Textauszug:
Bielefeld. Das Robert-Koch-Institut (RKI) hatte schon vor Wochen vor einer „Meldedelle" gewarnt: Durch verspätete Infektionsmeldungen und einen Meldeverzug über Weihnachten und Neujahr seien die Daten zu Corona-Neuansteckungen und Sterbefällen unvollständig. Aus dem daraus errechneten Sieben-Tage-Inzidenzwert lasse sich „daher allein kein Trend zu den aktuell erfolgten Neuinfektionen ablesen." Auch in Bielefeld ist das der Fall.
Der Inzidenzwert der Stadt ist in den letzten Tagen stark gestiegen und wird das noch weitere Tage tun. „Er spiegelt jedoch nicht das aktuelle Infektionsgeschehen", sagt Krisenstabsleiter Ingo Nürnberger. Allerdings: Die reale Lage, die der Krisenstab derzeit anhand der Zahl der täglichen Neuinfektionen beurteilt, sei dramatisch. „Der Inzidenzwert liegt auch unabhängig von den derzeitigen Statistiken wohl über 200", so Nürnberger.

Auszüge der Einträge:
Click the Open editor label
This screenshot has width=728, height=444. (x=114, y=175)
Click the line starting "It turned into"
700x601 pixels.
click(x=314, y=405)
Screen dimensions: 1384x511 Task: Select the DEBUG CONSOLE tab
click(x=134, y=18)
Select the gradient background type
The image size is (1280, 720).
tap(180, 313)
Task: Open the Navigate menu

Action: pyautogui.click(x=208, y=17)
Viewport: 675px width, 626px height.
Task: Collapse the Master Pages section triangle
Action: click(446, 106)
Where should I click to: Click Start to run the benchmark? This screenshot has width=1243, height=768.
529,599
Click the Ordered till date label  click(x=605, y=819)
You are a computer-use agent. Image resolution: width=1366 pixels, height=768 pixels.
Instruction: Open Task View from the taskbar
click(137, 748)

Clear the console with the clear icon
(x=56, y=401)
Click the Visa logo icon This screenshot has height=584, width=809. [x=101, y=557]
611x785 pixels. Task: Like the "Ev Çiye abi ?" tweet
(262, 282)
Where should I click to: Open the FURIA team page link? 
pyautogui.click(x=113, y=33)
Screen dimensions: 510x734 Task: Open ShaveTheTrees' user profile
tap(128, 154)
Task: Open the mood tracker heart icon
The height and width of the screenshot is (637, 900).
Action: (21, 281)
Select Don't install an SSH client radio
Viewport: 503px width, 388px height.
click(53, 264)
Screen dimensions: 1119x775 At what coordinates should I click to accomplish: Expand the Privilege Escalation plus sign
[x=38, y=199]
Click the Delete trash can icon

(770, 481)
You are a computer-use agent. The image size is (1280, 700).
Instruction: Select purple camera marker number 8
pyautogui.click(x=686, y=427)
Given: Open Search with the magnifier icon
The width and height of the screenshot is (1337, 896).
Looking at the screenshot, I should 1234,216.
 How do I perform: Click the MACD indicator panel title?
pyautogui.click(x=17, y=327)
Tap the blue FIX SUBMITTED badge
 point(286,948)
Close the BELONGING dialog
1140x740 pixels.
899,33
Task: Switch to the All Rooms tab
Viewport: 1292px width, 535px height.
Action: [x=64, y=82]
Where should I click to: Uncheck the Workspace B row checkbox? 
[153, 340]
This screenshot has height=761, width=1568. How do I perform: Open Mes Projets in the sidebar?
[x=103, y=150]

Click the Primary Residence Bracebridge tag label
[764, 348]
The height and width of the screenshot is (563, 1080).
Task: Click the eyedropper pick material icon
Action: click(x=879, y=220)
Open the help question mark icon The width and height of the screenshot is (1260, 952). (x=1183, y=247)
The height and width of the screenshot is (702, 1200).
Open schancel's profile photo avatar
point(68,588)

Arbeitsauftrag 1: Wer ist laut dem Textauszug Leiter des Krisenstabs?
Arbeitsauftrag 2: Warum lässt sich laut dem Textauszug aus dem Sieben-Tage-Inzidenzwert allein kein Trend zu den aktuellen Neuinfektionen ablesen?
Arbeitsauftrag 3: Schreib den Textauszug von „Bielefeld. Das Robert-Koch-Institut“ bis „das der Fall.“ noch einmal ab und ersetze dabei „Sterbefällen“ durch „Todesfällen“.
Die Einträge spielen dafür keine Rolle.

Lösung 1: Ingo Nürnberger.

Lösung 2: Durch verspätete Infektionsmeldungen und einen Meldeverzug über Weihnachten und Neujahr sind die Daten zu Neuansteckungen und Sterbefällen unvollständig. Der Inzidenzwert wird aus diesen Daten errechnet.

Lösung 3:
Bielefeld. Das Robert-Koch-Institut (RKI) hatte schon vor Wochen vor einer „Meldedelle" gewarnt: Durch verspätete Infektionsmeldungen und einen Meldeverzug über Weihnachten und Neujahr seien die Daten zu Corona-Neuansteckungen und Todesfällen unvollständig. Aus dem daraus errechneten Sieben-Tage-Inzidenzwert lasse sich „daher allein kein Trend zu den aktuell erfolgten Neuinfektionen ablesen." Auch in Bielefeld ist das der Fall.